Lucy then shared about the Parsonage and James gave her the moment, not interrupting once. She retraced her steps and described every detail, inviting Helen into the rooms and into the emotions. “I’ve loved the books, and the characters have always felt so real to me, but now the authors feel more that way too. I touched the table where they ate, my shoes clicked on their same floorboards, Charlotte’s desk looks just like the one I sit at day in and day out in Sid’s shop and polish every Thursday.”

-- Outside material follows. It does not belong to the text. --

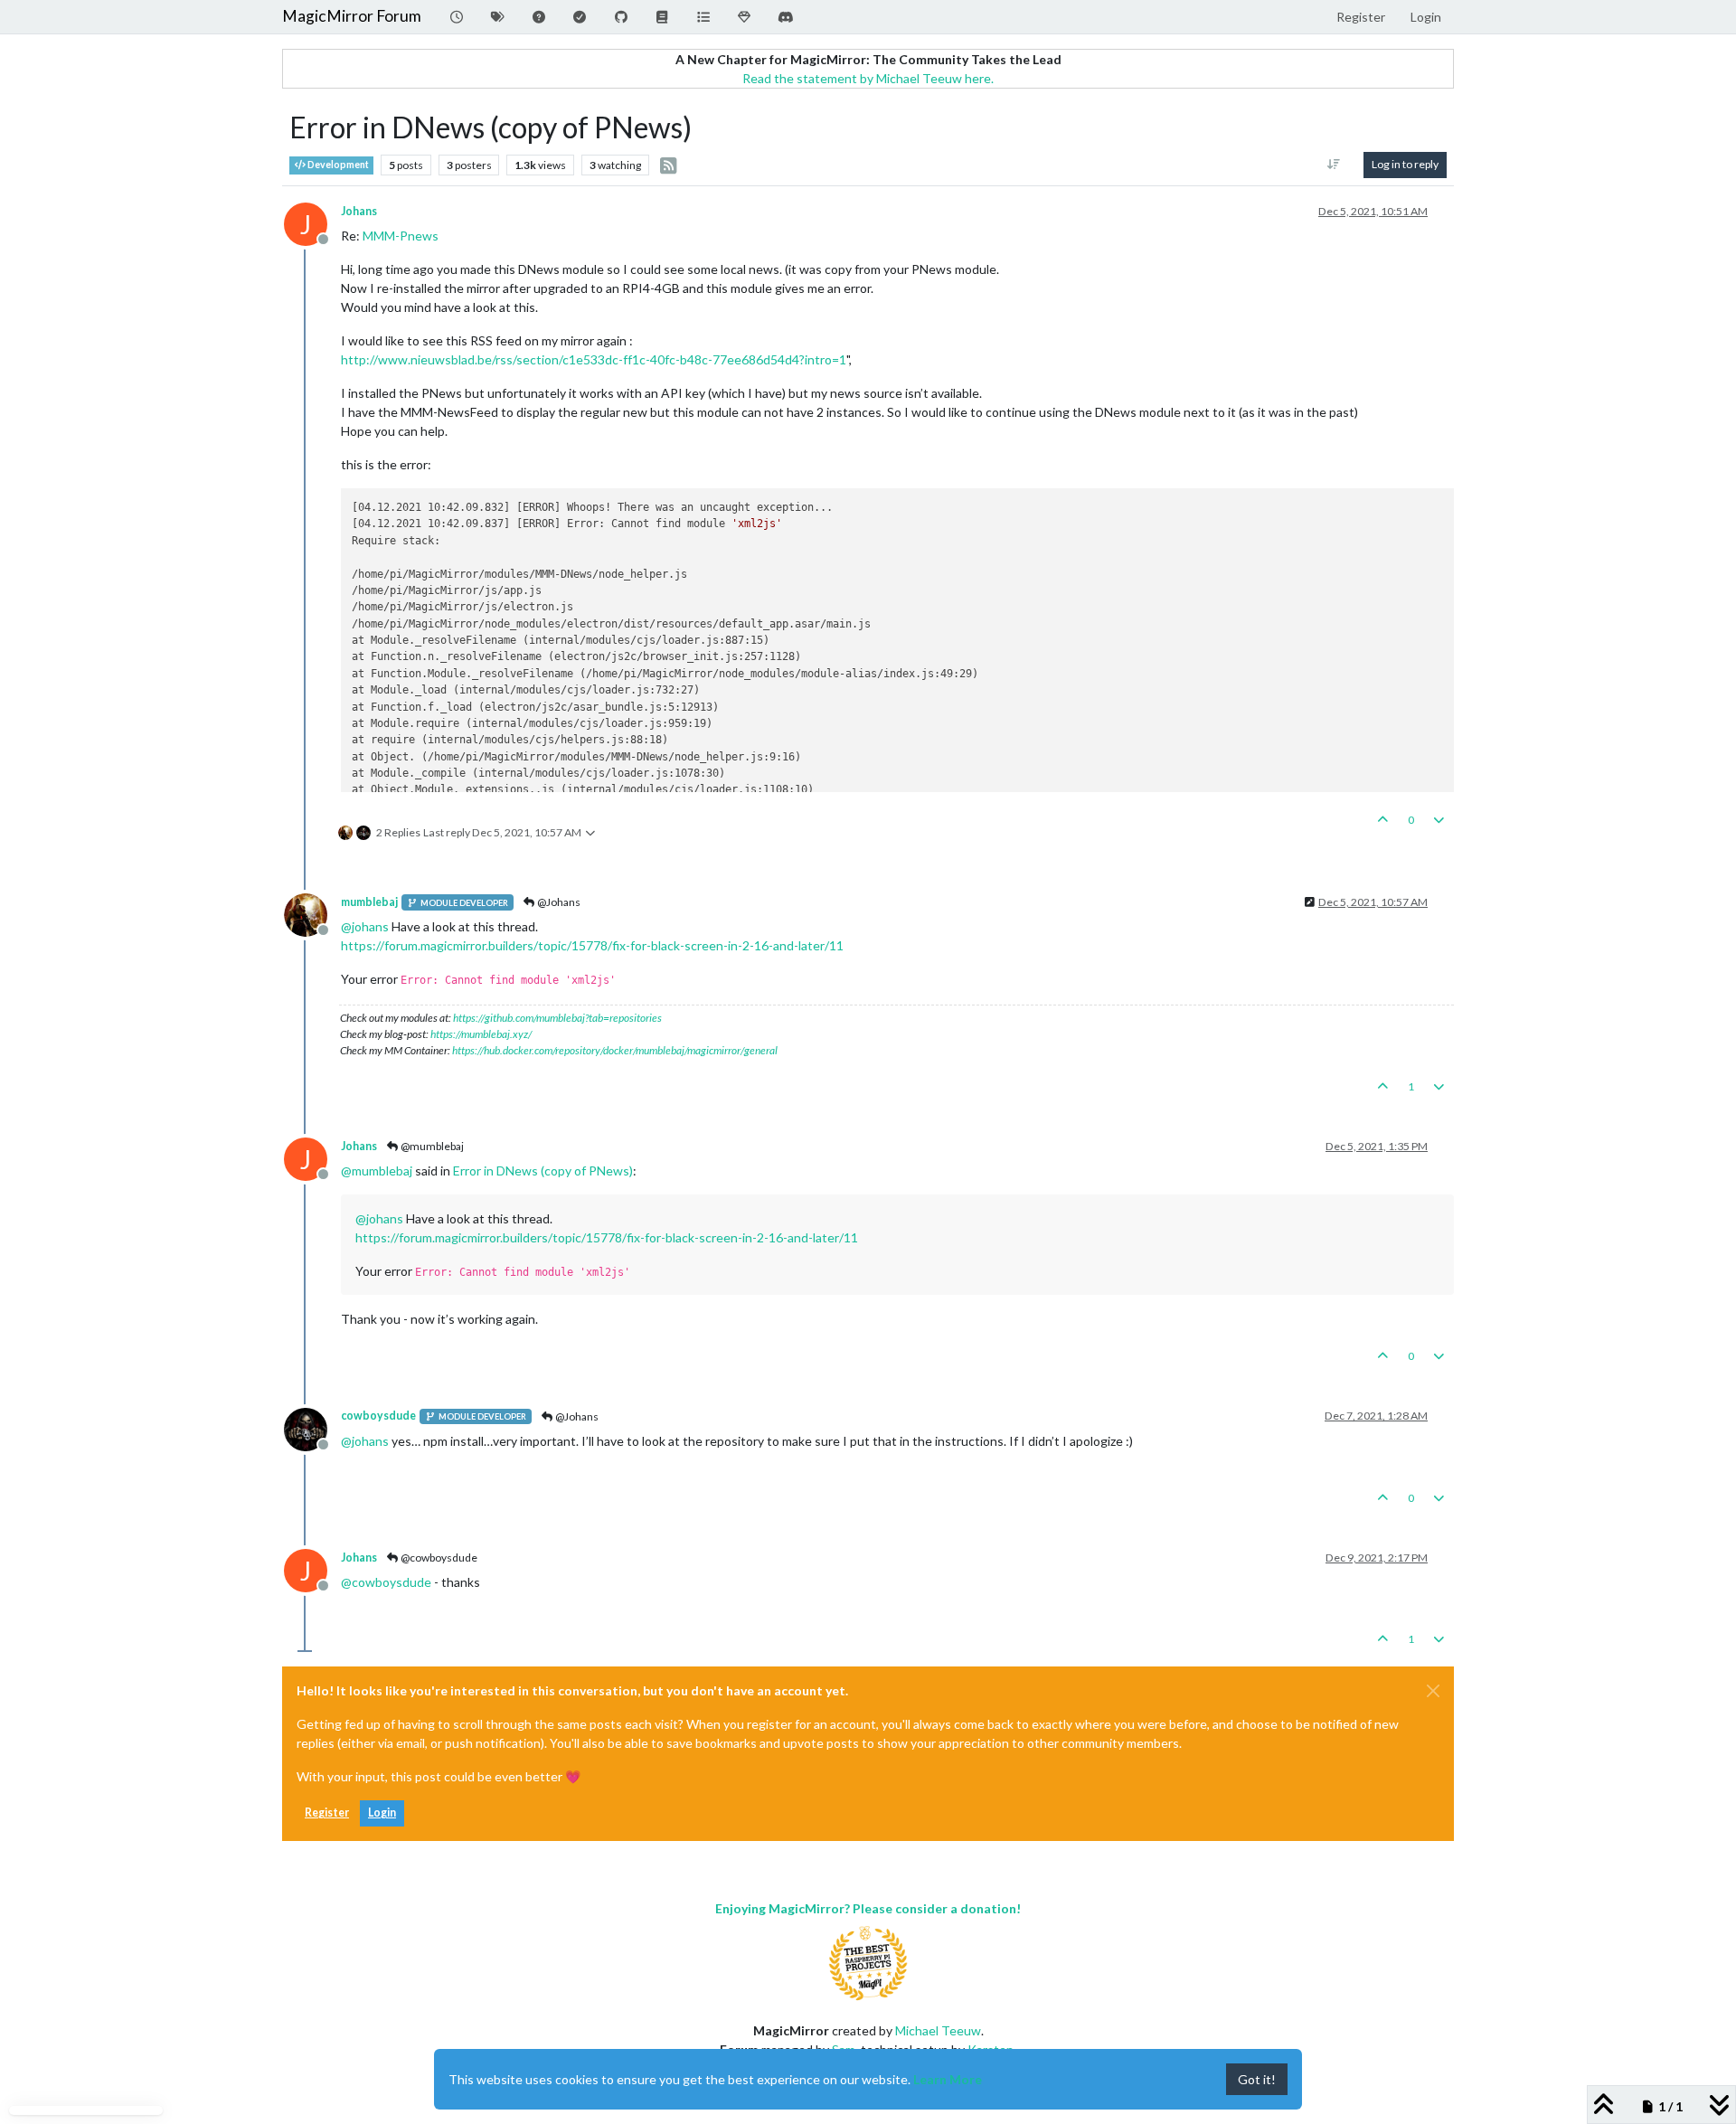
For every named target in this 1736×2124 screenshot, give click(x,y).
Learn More (947, 2079)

She leaned closer to Helen. “That quote from Westminster Abbey fits in a way I hadn’t realized either. ‘With Courage to Endure.’ That’s what they gave to their characters, their full experience. And those young women had so much courage. They lived in isolation; they feared living without love; they had responsibility and caretaking for their sick and violent brother; they had to find work . . . Nothing was easy. They all had something to say about their lives, and they said it with strength, through those stories. But I’ve often gotten so absorbed in the drama, I missed the choices behind them, the very real lives behind them.”
Lucy shifted her focus to James and Dillon and found them slightly dazed. “Okay, fine. It was a nice house.”